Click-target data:
· · · · · · ·
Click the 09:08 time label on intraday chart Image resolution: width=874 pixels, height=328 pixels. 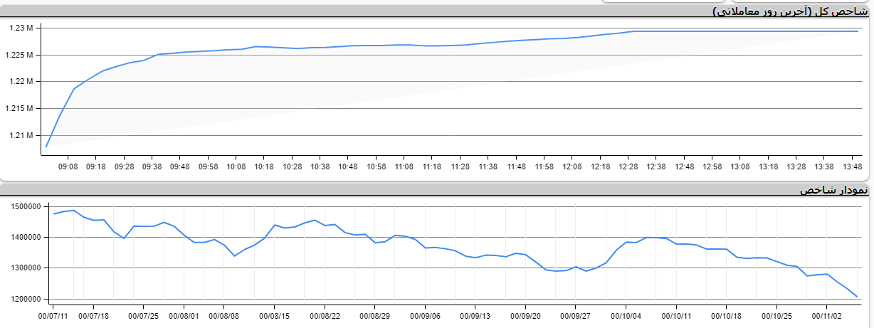(x=68, y=166)

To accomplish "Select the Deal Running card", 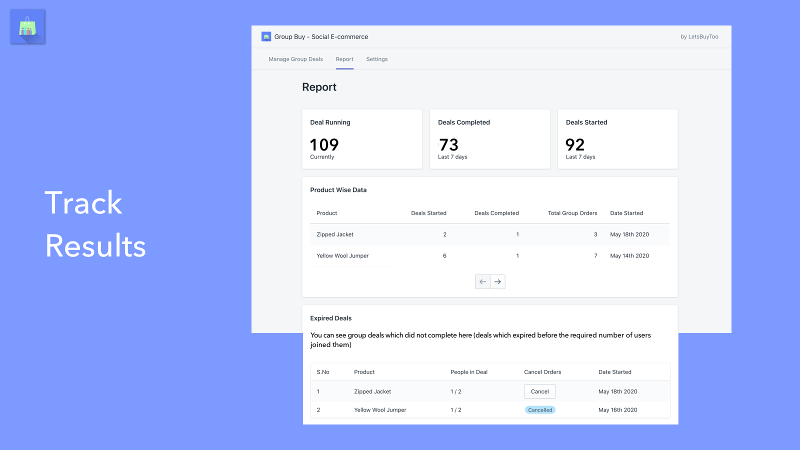I will 362,139.
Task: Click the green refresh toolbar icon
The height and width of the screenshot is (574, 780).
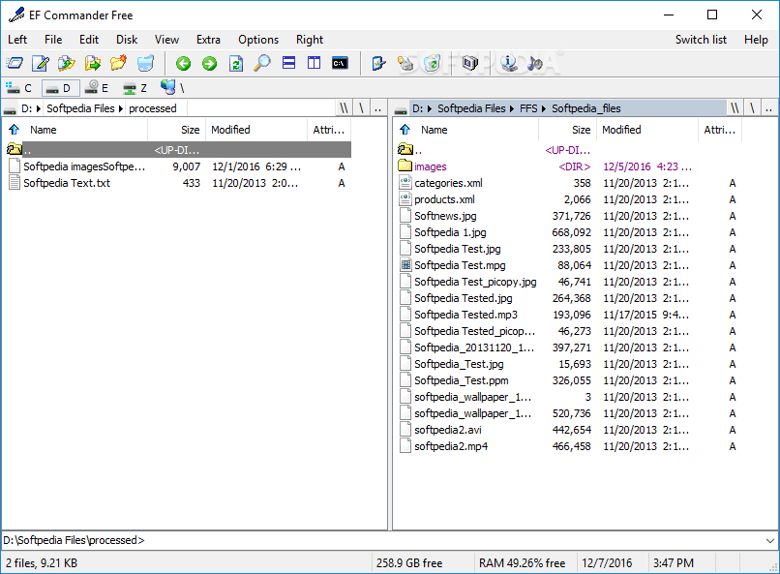Action: point(236,64)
· · · · · · ·
* _DIRECTION_:
Set down, with no changes, the part of the records that begins with the line containing "Task: Click the green refresh toolbar icon" and runs through the end of the records, leaving out the pictures.

* _THE COMPLETED TASK_:
Task: Click the green refresh toolbar icon
The height and width of the screenshot is (574, 780).
Action: point(236,64)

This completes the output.